--- Begin ---
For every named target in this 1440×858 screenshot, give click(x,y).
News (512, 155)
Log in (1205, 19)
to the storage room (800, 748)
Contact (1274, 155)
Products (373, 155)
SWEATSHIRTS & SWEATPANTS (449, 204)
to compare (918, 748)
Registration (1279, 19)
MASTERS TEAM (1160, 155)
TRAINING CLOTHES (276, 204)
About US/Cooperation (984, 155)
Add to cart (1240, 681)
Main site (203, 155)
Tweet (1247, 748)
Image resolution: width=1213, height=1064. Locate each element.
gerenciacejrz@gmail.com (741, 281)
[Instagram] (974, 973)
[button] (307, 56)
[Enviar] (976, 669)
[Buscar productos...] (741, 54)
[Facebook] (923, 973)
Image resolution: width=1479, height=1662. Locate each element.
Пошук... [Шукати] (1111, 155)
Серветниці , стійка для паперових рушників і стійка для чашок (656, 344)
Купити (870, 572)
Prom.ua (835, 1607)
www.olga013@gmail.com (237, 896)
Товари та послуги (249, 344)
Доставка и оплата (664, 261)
--- End ---
Can you convert the listing above into a Markdown table with the columns Row and Text, giving each non-blank line its own numbered row?

- [Written solution]:
| Row | Text |
|---|---|
| 1 | For every named target in this 1440×858 screenshot, give click(x,y). |
| 2 | News (512, 155) |
| 3 | Log in (1205, 19) |
| 4 | to the storage room (800, 748) |
| 5 | Contact (1274, 155) |
| 6 | Products (373, 155) |
| 7 | SWEATSHIRTS & SWEATPANTS (449, 204) |
| 8 | to compare (918, 748) |
| 9 | Registration (1279, 19) |
| 10 | MASTERS TEAM (1160, 155) |
| 11 | TRAINING CLOTHES (276, 204) |
| 12 | About US/Cooperation (984, 155) |
| 13 | Add to cart (1240, 681) |
| 14 | Main site (203, 155) |
| 15 | Tweet (1247, 748) |
| 16 | Image resolution: width=1213, height=1064. Locate each element. |
| 17 | gerenciacejrz@gmail.com (741, 281) |
| 18 | [Instagram] (974, 973) |
| 19 | [button] (307, 56) |
| 20 | [Enviar] (976, 669) |
| 21 | [Buscar productos...] (741, 54) |
| 22 | [Facebook] (923, 973) |
| 23 | Image resolution: width=1479, height=1662. Locate each element. |
| 24 | Пошук... [Шукати] (1111, 155) |
| 25 | Серветниці , стійка для паперових рушників і стійка для чашок (656, 344) |
| 26 | Купити (870, 572) |
| 27 | Prom.ua (835, 1607) |
| 28 | www.olga013@gmail.com (237, 896) |
| 29 | Товари та послуги (249, 344) |
| 30 | Доставка и оплата (664, 261) |